Now the question becomes: Who plays back-up point guard? The C’s are apparently looking at Magic cast-off Tyronn Lue (a vet’s minimum guy, for sure), and I have a couple of other ideas I’ll share with you later this weekend.
• The Mavericks are about to blow their entire mid-level exception for five years on a center who barely got off the bench during the playoffs. I understand they are about to lose Brandon Bass, that Marcin Gortat is young and promising, and that the Mavs need big guys who can do something offensively, but, my god, this seems like a ton of money.
• The Mavs are also making a play for Brian Robb’s favorite under-the-radar back-up swing man, Quinton Ross, according to Eddie Sefko.
• As I’m sure you know by now, the Lakers and Rockets essentially traded athletic, defensive-minded small forwards, with the Lakers preferring the insane, selfish and older player over the sane, unselfish and younger player. Obviously, Ron Artest is a far more proven commodity, especially offensively, than Trevor Ariza, and Phil Jackson and Kobe Bryant probably carry the gravitas to stop Ron Ron from jacking crazy 22-footers off the dribble. And we’re about to see if Trevor Ariza is a really talented offensive player or the lucky recipient of open threes out of the Triangle. (As Hollinger pointed out in his chat yesterday, Ariza’s PER and per-minute numbers have always been very good, which is promising for Houston).
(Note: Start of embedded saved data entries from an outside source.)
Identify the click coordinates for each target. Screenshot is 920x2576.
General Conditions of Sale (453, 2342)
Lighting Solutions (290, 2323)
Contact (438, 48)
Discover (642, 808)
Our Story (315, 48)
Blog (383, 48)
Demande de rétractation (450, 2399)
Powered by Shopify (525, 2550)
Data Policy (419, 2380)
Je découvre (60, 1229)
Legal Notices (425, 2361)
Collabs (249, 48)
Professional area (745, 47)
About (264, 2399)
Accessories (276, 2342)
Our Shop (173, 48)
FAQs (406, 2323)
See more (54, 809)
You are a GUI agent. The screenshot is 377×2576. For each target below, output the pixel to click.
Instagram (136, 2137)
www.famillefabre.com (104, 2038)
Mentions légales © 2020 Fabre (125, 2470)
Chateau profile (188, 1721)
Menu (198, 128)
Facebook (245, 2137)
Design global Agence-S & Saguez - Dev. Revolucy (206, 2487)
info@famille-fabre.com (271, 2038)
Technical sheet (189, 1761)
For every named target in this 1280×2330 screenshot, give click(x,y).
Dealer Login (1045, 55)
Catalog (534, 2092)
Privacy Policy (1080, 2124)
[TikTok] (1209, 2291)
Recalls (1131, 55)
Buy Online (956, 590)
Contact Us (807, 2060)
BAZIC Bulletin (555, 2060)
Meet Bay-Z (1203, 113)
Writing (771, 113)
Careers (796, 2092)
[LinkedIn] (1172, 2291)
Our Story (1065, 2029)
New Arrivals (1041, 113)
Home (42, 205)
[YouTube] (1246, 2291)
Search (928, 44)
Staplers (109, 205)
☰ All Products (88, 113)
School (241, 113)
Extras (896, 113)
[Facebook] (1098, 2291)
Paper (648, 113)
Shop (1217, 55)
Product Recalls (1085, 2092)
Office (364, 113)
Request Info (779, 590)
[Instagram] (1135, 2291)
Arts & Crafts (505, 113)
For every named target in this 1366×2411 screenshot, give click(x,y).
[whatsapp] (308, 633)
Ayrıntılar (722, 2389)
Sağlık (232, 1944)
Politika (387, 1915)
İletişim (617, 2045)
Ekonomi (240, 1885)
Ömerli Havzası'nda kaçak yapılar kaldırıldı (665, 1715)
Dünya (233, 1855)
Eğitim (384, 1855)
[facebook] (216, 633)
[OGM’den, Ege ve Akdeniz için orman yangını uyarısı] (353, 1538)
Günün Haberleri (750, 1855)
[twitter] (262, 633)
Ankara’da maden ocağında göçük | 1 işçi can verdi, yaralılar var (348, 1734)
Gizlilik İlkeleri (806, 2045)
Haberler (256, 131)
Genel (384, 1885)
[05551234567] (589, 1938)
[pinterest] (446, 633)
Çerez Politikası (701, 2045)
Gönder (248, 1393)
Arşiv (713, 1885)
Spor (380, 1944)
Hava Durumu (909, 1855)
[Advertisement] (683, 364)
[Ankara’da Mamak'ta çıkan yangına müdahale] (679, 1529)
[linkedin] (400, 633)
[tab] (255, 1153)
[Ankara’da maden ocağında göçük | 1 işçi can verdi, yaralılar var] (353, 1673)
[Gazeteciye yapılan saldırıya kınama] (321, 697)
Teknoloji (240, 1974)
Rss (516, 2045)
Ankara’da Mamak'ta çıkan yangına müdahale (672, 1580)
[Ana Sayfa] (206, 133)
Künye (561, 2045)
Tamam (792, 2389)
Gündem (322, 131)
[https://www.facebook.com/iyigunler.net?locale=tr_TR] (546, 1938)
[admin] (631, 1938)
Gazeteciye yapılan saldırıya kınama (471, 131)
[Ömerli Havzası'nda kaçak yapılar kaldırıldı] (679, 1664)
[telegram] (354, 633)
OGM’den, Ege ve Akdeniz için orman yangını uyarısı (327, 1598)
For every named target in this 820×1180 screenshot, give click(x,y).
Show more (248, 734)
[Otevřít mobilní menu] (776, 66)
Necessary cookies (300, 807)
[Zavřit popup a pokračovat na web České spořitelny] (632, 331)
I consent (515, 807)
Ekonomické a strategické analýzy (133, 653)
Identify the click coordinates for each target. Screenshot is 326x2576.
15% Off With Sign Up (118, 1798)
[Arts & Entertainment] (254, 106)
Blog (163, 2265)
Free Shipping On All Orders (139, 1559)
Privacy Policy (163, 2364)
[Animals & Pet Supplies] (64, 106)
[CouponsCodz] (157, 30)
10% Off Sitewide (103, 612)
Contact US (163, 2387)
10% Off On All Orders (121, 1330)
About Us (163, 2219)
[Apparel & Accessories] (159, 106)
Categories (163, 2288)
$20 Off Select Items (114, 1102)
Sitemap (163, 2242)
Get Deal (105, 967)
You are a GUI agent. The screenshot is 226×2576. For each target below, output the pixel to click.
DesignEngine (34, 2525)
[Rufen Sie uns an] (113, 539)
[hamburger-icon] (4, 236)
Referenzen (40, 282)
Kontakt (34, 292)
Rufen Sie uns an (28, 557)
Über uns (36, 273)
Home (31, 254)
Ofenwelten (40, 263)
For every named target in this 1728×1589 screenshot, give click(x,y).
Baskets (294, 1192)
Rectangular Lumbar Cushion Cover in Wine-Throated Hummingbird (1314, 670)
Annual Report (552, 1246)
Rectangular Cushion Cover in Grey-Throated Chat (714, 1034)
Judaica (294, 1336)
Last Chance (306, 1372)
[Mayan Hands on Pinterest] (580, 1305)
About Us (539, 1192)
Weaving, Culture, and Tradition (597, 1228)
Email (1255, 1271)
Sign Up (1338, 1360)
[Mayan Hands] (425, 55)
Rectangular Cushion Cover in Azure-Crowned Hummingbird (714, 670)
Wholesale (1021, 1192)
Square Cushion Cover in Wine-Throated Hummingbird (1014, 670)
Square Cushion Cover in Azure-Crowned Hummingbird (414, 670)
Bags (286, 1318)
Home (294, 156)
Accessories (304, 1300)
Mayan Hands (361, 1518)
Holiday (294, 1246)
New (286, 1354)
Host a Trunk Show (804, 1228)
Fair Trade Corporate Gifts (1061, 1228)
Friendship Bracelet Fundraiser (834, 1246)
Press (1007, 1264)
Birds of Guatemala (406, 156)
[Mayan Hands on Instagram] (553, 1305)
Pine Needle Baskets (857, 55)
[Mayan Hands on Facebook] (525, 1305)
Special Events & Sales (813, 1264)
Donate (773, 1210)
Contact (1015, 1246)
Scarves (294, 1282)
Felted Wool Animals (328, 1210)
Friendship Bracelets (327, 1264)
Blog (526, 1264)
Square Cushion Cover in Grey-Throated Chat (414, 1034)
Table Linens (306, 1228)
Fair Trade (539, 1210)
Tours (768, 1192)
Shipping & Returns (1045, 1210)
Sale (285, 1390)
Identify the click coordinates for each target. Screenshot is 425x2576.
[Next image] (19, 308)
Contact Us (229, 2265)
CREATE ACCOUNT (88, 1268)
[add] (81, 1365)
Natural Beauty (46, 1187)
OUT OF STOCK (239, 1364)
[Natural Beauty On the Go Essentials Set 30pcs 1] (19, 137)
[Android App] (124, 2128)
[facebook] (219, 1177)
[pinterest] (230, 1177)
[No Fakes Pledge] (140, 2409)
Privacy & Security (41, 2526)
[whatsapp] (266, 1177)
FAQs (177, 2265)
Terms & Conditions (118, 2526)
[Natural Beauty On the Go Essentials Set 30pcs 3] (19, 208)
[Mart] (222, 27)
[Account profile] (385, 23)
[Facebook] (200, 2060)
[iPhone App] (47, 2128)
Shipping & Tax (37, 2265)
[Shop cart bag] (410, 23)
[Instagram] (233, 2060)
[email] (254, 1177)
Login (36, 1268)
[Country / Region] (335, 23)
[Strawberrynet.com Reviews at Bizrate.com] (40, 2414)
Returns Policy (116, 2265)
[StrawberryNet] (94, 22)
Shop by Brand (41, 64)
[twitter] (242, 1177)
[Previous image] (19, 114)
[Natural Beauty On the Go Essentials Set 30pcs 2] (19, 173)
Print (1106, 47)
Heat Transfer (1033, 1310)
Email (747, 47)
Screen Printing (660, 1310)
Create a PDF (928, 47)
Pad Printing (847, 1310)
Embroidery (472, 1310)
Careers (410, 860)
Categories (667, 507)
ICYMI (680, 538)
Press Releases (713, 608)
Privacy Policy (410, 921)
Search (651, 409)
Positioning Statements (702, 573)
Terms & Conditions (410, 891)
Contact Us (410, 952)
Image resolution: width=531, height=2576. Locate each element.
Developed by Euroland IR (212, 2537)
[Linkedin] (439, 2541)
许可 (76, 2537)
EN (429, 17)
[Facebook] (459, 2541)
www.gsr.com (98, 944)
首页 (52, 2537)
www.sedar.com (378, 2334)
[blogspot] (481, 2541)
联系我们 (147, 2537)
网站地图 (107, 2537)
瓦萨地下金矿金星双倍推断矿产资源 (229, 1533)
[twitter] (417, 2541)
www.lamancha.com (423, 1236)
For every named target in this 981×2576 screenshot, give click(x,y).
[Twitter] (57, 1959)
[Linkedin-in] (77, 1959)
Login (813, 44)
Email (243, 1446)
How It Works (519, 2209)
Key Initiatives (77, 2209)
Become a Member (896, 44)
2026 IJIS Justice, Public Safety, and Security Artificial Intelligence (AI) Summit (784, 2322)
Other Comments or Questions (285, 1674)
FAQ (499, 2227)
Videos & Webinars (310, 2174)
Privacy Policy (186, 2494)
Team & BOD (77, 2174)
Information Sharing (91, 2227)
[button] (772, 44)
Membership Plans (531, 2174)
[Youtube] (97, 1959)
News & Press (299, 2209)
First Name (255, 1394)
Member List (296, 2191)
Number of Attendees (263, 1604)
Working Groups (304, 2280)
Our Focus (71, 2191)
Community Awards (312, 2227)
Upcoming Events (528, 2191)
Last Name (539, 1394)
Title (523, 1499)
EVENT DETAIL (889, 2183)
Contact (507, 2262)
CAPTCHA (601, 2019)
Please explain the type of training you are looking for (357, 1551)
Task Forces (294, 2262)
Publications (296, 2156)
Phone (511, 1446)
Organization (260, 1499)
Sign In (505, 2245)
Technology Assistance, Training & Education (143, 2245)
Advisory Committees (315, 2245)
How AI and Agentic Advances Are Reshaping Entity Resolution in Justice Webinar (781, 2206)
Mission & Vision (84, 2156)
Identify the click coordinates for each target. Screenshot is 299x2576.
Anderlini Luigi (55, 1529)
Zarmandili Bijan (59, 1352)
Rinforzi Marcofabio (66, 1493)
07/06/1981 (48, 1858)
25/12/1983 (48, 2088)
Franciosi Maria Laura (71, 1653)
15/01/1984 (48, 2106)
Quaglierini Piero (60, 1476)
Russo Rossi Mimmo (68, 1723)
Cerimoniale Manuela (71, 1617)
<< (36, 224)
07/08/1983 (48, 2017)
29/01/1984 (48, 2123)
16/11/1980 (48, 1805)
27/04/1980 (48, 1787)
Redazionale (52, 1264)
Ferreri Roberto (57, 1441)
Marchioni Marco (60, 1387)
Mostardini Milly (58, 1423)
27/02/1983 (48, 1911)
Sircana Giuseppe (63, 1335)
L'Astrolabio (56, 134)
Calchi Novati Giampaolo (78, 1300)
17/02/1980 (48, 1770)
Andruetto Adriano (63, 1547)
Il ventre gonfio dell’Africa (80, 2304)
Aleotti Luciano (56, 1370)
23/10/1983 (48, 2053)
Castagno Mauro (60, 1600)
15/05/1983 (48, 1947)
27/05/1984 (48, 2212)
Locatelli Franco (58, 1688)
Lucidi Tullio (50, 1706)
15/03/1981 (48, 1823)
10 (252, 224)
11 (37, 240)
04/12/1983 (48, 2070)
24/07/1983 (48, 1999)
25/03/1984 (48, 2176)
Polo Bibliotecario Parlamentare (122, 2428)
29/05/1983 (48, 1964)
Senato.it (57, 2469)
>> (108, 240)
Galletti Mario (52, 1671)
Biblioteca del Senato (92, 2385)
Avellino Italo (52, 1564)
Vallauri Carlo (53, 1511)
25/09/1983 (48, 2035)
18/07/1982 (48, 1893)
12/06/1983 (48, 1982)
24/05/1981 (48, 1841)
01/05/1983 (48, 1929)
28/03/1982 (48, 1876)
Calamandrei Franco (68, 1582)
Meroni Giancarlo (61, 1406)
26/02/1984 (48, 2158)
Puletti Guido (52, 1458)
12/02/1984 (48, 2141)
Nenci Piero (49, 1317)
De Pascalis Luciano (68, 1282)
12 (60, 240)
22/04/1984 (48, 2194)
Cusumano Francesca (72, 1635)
• A bunch of teams made inquiries about Big Baby, according to Gary Tanguay. Those teams include the Knicks, Grizzlies, Spurs and Pistons. Of all of those teams, I really only see the rationale for the Pistons signing him. They need some bulk without ‘Sheed (and perhaps McDyess), but I have no clue why the Knicks or Grizzlies (after acquiring Zach Randolph) would have any interest in him. The Spurs, I suppose, could use a power forward if they fail to land ‘Sheed. In any case, I still think Baby will be back here at a reasonable price.